***** DATASET EXTRACT
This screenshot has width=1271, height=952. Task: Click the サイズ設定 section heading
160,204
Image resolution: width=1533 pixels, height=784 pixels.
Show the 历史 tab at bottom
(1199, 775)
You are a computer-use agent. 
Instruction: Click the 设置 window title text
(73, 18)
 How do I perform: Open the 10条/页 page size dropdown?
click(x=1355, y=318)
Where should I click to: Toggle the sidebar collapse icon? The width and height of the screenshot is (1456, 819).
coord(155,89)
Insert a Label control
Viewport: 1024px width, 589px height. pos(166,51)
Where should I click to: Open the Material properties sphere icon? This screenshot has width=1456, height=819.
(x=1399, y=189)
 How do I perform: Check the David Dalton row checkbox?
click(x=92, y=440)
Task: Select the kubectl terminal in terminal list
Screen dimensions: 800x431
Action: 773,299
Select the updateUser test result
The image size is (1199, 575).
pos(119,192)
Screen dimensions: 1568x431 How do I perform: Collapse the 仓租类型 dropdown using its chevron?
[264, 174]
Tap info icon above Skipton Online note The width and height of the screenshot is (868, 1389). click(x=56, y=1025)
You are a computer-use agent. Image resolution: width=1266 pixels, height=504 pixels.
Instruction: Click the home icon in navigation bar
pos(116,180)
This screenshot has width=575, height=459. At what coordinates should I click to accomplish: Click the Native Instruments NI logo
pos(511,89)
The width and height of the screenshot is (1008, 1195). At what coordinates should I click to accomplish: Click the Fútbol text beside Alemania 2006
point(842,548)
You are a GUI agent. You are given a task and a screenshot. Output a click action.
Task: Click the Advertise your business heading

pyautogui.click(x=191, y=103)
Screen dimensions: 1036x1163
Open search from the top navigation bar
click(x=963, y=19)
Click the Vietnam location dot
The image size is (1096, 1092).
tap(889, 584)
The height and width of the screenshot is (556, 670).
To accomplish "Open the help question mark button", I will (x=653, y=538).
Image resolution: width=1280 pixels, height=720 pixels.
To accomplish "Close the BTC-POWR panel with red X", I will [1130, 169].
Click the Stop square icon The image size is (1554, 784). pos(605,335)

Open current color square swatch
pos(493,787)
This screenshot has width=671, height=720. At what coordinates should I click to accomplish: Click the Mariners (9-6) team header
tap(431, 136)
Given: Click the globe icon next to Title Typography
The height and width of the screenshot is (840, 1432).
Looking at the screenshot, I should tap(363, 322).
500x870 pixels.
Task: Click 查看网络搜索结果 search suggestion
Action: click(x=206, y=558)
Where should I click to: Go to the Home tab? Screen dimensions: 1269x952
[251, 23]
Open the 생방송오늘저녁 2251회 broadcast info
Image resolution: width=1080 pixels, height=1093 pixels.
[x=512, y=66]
**********
# WRITTEN EXERCISE
Set down every line of the listing above without changing anything.

# RESPONSE TO THIS EXERCISE
This screenshot has width=1271, height=952. Task: Click the サイズ設定 section heading
160,204
Image resolution: width=1533 pixels, height=784 pixels.
Show the 历史 tab at bottom
(1199, 775)
You are a computer-use agent. 
Instruction: Click the 设置 window title text
(73, 18)
 How do I perform: Open the 10条/页 page size dropdown?
click(x=1355, y=318)
Where should I click to: Toggle the sidebar collapse icon? The width and height of the screenshot is (1456, 819).
coord(155,89)
Insert a Label control
Viewport: 1024px width, 589px height. pos(166,51)
Where should I click to: Open the Material properties sphere icon? This screenshot has width=1456, height=819.
(x=1399, y=189)
 How do I perform: Check the David Dalton row checkbox?
click(x=92, y=440)
Task: Select the kubectl terminal in terminal list
Screen dimensions: 800x431
Action: 773,299
Select the updateUser test result
The image size is (1199, 575).
pos(119,192)
Screen dimensions: 1568x431 How do I perform: Collapse the 仓租类型 dropdown using its chevron?
[264, 174]
Tap info icon above Skipton Online note The width and height of the screenshot is (868, 1389). click(x=56, y=1025)
You are a computer-use agent. Image resolution: width=1266 pixels, height=504 pixels.
Instruction: Click the home icon in navigation bar
pos(116,180)
This screenshot has width=575, height=459. At what coordinates should I click to accomplish: Click the Native Instruments NI logo
pos(511,89)
The width and height of the screenshot is (1008, 1195). At what coordinates should I click to accomplish: Click the Fútbol text beside Alemania 2006
point(842,548)
You are a GUI agent. You are given a task and a screenshot. Output a click action.
Task: Click the Advertise your business heading

pyautogui.click(x=191, y=103)
Screen dimensions: 1036x1163
Open search from the top navigation bar
click(x=963, y=19)
Click the Vietnam location dot
The image size is (1096, 1092).
tap(889, 584)
The height and width of the screenshot is (556, 670).
To accomplish "Open the help question mark button", I will (x=653, y=538).
Image resolution: width=1280 pixels, height=720 pixels.
To accomplish "Close the BTC-POWR panel with red X", I will [1130, 169].
Click the Stop square icon The image size is (1554, 784). pos(605,335)

Open current color square swatch
pos(493,787)
This screenshot has width=671, height=720. At what coordinates should I click to accomplish: Click the Mariners (9-6) team header
tap(431, 136)
Given: Click the globe icon next to Title Typography
The height and width of the screenshot is (840, 1432).
Looking at the screenshot, I should tap(363, 322).
500x870 pixels.
Task: Click 查看网络搜索结果 search suggestion
Action: click(x=206, y=558)
Where should I click to: Go to the Home tab? Screen dimensions: 1269x952
[251, 23]
Open the 생방송오늘저녁 2251회 broadcast info
Image resolution: width=1080 pixels, height=1093 pixels.
[x=512, y=66]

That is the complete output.